Background: Painful menstruation, known as dysmenorrhea, is a common gynecologic incident that affects mainly reproductive-age females with significant social, academic, and psychological negative impacts. Young females are one of the productive age who become future leaders and hope for the country as well as the community. Any problem which affects this age group will have a tremendous economic and psychological burden on the country and community. This study aims to assess the prevalence, associated risk factors of dysmenorrhea, pain intensity, and its effects on academic activities among Hawassa university students from April 1–30/2021Methods: A cross-sectional study was employed among Hawassa University students. Standardized self-administered questionnaires were used to get 348 individuals selected by systematic random sampling technique. A verbal multidimensional scoring system and Numerical Pain Rating Scale (NPRS) tools were used to the assessment of dysmenorrhea and the extent of pain severity. Data entered into Epi info version 7 and exported to SPSS version 21 for analysis.

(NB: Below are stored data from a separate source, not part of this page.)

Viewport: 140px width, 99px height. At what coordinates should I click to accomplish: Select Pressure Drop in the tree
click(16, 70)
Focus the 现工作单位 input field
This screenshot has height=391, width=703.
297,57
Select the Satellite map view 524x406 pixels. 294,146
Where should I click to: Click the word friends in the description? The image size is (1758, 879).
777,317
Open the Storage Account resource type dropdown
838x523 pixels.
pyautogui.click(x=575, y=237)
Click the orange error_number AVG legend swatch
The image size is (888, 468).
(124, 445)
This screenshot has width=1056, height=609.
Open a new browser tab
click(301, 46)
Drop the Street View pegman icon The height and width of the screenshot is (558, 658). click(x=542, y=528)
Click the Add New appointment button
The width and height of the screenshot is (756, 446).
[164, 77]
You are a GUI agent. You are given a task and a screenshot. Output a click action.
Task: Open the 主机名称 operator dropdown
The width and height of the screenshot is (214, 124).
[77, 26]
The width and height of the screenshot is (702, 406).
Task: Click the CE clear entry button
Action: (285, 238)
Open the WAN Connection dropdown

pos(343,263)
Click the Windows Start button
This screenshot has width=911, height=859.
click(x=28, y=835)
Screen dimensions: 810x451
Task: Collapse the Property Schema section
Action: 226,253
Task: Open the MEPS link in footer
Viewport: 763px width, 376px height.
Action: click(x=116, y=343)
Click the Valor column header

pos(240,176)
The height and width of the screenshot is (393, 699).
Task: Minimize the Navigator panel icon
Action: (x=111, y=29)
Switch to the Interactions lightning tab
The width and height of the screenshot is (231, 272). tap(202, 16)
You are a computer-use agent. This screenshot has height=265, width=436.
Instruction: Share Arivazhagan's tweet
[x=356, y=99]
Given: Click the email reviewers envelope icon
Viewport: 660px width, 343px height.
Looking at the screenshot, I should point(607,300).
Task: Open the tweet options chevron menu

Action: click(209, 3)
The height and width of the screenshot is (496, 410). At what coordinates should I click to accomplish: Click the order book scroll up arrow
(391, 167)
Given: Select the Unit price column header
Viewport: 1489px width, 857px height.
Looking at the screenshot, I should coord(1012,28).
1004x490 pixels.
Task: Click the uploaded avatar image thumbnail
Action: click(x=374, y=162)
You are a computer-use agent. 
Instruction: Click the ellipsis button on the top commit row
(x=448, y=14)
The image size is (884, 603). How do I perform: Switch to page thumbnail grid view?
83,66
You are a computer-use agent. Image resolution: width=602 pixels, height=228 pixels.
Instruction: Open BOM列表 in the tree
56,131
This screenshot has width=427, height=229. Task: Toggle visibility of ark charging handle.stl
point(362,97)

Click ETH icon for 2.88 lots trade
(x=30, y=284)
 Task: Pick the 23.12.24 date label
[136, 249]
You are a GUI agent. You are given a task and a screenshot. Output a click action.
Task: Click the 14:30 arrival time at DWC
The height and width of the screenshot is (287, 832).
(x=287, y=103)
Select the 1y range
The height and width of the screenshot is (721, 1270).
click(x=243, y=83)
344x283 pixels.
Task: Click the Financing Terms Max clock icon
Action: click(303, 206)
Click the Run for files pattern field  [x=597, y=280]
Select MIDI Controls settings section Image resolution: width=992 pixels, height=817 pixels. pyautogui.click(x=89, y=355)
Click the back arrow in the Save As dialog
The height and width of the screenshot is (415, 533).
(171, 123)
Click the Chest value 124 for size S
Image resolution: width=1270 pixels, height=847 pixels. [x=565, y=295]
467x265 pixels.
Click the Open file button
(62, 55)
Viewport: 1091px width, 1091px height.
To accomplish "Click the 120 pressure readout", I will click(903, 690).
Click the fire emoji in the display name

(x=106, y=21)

Pearson chi-square test was used to check the presence of an association between independent and outcome variables. Bivariate analysis and multivariate logistic regression were used for further assessment of the strength. The significance level was obtained using an odds ratio of 95%and CI a with p-value < 0. 05.Results: The prevalence of dysmenorrhea was 80% (277). Of these,39.7 % (110) have reported that daily activity was affected; analgesics were required and gave sufficient relief, and 12.6% (35) reported that analgesia has no effect and their daily activities are inhibited. It hurt academic activities such as loss of class concentration, study time, sleep disturbances, personal relationships, and absenteeism. Factors associated are being sexually active, family history of dysmenorrhea, and presence of depression Conclusion: Dysmenorrhea is prevalent in this study and has a significant impact on academic activities. Family history of dysmenorrhea, being sexually active, and presence of depression are associated factors.